++++ Excerpted passage

Award Formula for Profit Center Participants

Profit Center Participants manage numerous Profit Centers. The Company sets a ROCE target and a FCF target for each Profit Center every Year. The achievement of those Profit Center targets “rolls up” to an aggregate achievement for all the operations under a Profit Center Participant’s management. Financial results for each Profit Center may include a critical compliance adjustment, ranging from a potential 5% increase for exceptional safety performance to a 20% deduction for critical compliance failures. Financial results from acquisitions are excluded from calculations in the year of acquisition.


The Performance Objectives for Profit Center Participants are calculated as follows:

 

ROCE = 

   EBIT   
   Net PP&E + Working Capital1, 2   

 

1

Monthly averaging of Net PP&E and Working Capital, adjusted for currency effects.

2

Working Capital excludes cash and current maturities of long-term debt and balance sheet items not directly related to on-going Profit Center activity, such as interest receivable and payable, income taxes receivable and payable, current deferred taxes assets and liabilities, and dividends payable.

++++++++
++++ Collected data

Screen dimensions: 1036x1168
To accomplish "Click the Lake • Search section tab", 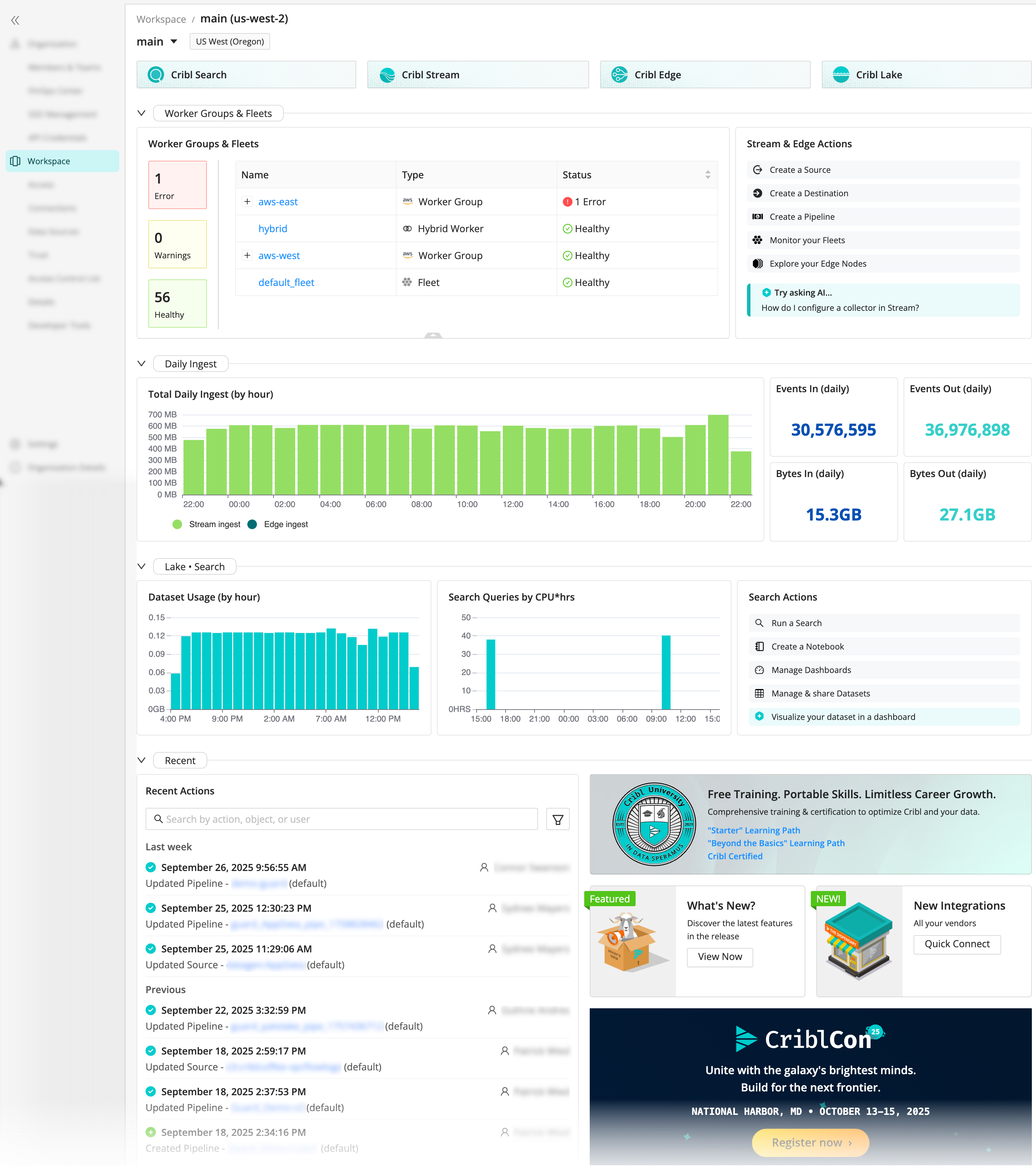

++++++++

§ To-do list
1 - In the award formula passage, list the examples given of balance sheet items not directly related to on-going Profit Center activity that Working Capital excludes.
2 - Rewrite the award formula paragraph beginning "Profit Center Participants manage numerous Profit Centers" as a short bulleted list that keeps its main facts.
3 - Write out the part of the award formula passage that starts with "Award Formula for" and goes on through "year of acquisition.", word for word.

§ Per-task outputs
1 -
- Interest receivable and payable
- Income taxes receivable and payable
- Current deferred taxes assets and liabilities
- Dividends payable

2 -
- Profit Center Participants manage many Profit Centers.
- Each Year, the Company sets a ROCE target and an FCF target for every Profit Center.
- Achievement of these targets rolls up into an aggregate achievement for all operations a Participant manages.
- Each Profit Center's financial results may include a critical compliance adjustment, from a possible 5% increase for exceptional safety performance to a 20% deduction for critical compliance failures.
- Financial results from acquisitions are excluded in the year of acquisition.

3 -
Award Formula for Profit Center Participants

Profit Center Participants manage numerous Profit Centers. The Company sets a ROCE target and a FCF target for each Profit Center every Year. The achievement of those Profit Center targets “rolls up” to an aggregate achievement for all the operations under a Profit Center Participant’s management. Financial results for each Profit Center may include a critical compliance adjustment, ranging from a potential 5% increase for exceptional safety performance to a 20% deduction for critical compliance failures. Financial results from acquisitions are excluded from calculations in the year of acquisition.